If your parents are the type that does not “believe” in mental illness, I recommend that you begin by showing them the underlying physical “causes” of mental illnesses: the misbalance of the chemicals in the brain and the consequences that follow from it. Once you explain this to them, they should believe it is a “real” illness. Most people believe everything once you show them a couple of brain scans so they can “see” the illness.
Finally, you can begin to talk about your symptoms and explain the reasons why you believe you may have that mental illness. Try to be as open as possible and give details if they ask you to. I know many symptoms of mental illness can make us feel embarrassed but talking about them is essential to get help. There’s no need to feel guilty or ashamed. It’s not your fault that you got ill and you’re doing your best to deal with it now.
If possible, try to have a list of extra resources (preferably, links or printouts) you can immediately provide your parents as soon as they show interest in the initial resources you have shown them.

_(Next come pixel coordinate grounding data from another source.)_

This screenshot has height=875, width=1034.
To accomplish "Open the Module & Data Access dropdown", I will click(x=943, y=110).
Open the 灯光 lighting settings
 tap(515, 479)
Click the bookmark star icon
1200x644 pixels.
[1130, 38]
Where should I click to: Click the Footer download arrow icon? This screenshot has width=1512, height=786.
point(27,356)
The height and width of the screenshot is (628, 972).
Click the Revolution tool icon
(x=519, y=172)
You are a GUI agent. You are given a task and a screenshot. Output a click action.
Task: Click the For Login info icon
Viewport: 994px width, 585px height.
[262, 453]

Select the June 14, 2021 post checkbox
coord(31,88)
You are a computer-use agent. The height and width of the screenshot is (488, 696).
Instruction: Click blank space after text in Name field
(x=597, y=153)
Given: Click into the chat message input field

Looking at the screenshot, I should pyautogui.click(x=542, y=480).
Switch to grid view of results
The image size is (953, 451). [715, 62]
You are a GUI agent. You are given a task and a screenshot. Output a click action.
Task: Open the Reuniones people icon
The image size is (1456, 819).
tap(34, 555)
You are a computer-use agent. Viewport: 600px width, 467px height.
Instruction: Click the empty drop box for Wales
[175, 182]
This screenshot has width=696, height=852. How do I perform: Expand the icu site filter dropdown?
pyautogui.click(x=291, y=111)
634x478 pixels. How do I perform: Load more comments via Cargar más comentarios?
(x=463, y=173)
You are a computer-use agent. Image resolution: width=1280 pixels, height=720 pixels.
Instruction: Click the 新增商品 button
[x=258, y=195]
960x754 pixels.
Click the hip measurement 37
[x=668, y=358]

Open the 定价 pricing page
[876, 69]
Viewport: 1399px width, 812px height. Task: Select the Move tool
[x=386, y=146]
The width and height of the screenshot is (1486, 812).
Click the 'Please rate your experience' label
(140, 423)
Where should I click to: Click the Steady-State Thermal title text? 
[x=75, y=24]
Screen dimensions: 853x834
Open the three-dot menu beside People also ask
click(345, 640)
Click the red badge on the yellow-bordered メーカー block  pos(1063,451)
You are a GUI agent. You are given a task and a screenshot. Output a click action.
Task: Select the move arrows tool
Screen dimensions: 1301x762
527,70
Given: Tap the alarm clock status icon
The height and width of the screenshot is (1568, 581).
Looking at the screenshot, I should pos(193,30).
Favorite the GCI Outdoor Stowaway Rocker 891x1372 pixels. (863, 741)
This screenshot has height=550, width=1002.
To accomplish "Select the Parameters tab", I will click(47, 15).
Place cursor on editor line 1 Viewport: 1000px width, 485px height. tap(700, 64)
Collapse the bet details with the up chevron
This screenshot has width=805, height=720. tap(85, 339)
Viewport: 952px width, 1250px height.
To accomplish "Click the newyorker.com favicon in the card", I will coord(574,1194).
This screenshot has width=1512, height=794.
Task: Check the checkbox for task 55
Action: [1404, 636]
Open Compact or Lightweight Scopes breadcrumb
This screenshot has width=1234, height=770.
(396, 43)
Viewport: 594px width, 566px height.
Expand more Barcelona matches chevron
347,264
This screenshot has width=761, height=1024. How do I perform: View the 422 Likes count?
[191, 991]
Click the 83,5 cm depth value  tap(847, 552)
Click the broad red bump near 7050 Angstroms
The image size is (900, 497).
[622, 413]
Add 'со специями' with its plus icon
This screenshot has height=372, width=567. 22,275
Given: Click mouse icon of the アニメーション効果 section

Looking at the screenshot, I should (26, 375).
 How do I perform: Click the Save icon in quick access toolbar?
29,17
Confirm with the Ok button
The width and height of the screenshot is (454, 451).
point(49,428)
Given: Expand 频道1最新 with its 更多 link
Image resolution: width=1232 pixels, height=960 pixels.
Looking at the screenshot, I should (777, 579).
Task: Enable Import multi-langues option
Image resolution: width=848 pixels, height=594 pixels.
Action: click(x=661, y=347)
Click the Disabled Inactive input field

The internet is full of great resources about all mental illnesses. If your parents don’t like or don’t have the time/patience to read long articles, try finding some videos or infographics. Those are easier to digest and may work better with them.
Don’t forget to check your sources and make sure they look “reliable” for your parents. There are great videos online where teenagers talk brilliantly about the many sides of mental illness. But your parents may not think the word of another teenager is worth much, unfortunately. Try to find resources created by mental health professionals.
Here are some websites that I recommend you check out:
Providing actionable next steps
Hopefully, your parents will have been convinced by now. But they may feel lost and not have any idea of what to do. Don’t forget to give them some actionable next steps to take.
Suggest getting an appointment with your physician to talk about it. Or ask them to go with you to your school to talk to the counselor. Any of those professionals could recommend a good therapist for you to contact.
You can always look for information about mental health support groups in your area as well. They’re great partners to have during treatment. If you find a nice group, ask your parents to go with you there to talk to the volunteer experts and to other people who are going through the same as you are.
If nothing works, reach out to another adult
If your parents insist on not listening to you, don’t hesitate to seek help elsewhere. You don’t have to struggle alone. Other adults are definitely going to help you if you ask.
Your school counselor is a great person to talk to. Of course, they will likely want to get your parents involved. But very often, that’s all an adult needs to hear — the wise voice of another adult. Either way, your counselor is in that position for a reason. They have the knowledge and skills necessary to help teens in your situation. And if necessary, they can provide you with contacts that can help you further.
I’ve just talked about support groups but I’ll do it again. There are many people working to help others who feel the same as you do. Seek online to see if you can find a good support group in your area. They can help you find ways to cope with your illness and help you build more strategies to convince your parents.
Of course, there are also online support groups like our very own Teen Talk Hotline Community. Even if those groups cannot help you with your parents, nor get you in touch with local help, they still can give you a space to share your feelings and find supportive friends. That’ll give you the strength to hold on until you can get more help.
Finally, if you’re in a crisis, don’t hesitate to get in touch with your local crisis hotline or even with 911. Remember that your life is more important than your parents’ stubbornness. In an emergency, those people are going to help you no matter what. So reach out to them if you must and let them talk to your parents after the crisis is under control.